Die Tatort-Fans mussten sich wieder gedulden, denn es dauerte 17 Jahre, bis es wieder eine Premiere an einem 25. Oktober gab. Im ihrem 16. Fall bekamen es die beliebten Münsteraner Ermittler Thiel und Boerne am 25.10.2009 mit einem „Tempelräuber“ zu tun. Der WDR produzierte diese insgesamt 745. Folge, die am 25. Oktober 2009 in Deutschland von insgesamt 9,88 Millionen Zuschauern gesehen wurde und damit einen Marktanteil von 26,5 Prozent erreichte. Gedreht wurde der Tatort unter der Regie von Matthias Tiefenbacher vor allem in Münster. Dort diente das Bankhaus Lampe an der Ecke Domplatz/Michaelisplatz als Kulisse für das Priesterseminar. Der Lambertikirchplatz an der Ecke zur Salzstraße wurde zum Tatort des Mordes. Der Tatort mit Axel Prahl und Jan Josef Liefers in den Rollen der Münsteraner Ermittler Thiel und Boerne wurde stark diskutiert, da hier viele brisante Themen angesprochen wurden. Unter anderem ging es um Priesterkinder sowie das Zölibat und die Scheinheiligkeit der katholischen Kirche. Auch die Verzweiflung der Betroffenen wurde thematisiert und machte die Handlung dieses Tatorts zu allem anderen als leicht verdaulich.

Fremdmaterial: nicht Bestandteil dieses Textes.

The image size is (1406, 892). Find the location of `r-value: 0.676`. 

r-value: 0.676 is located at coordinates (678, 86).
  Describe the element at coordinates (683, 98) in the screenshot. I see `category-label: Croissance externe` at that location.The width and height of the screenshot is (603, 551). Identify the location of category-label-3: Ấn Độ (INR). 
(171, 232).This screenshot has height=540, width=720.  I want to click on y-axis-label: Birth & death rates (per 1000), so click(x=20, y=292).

In den Kritiken wurde vor allem die schauspielerische Leistung der Hauptdarsteller gelobt, die dieses schwierige Thema dennoch unterhaltsam vermitteln konnten, ohne dabei die nötige Ernsthaftigkeit zu verlieren. Besonders der Schauspieler Ulrich Noethen wurde ebenfalls mehrfach positiv erwähnt, da er dazu beitrug, dass dieser Tatort sowohl spannend und amüsant sein konnte, aber dennoch mit diesem komplexen und sensiblen Thema feinfühlig genug umging. Vielfach geschätzt wurde auch die gelungene Inszenierung des Regisseurs und die Umsetzung, die von Andeutungen und leisen Sentiments geprägt war, was dieses religiöse Drama geschickt unterstrich. Für einige Zuschauer zählte diese Episode zu den bis dahin besten Folgen der Münsteraner Ermittler, denen viele dieses brisante Thema gar nicht zugetraut hatten.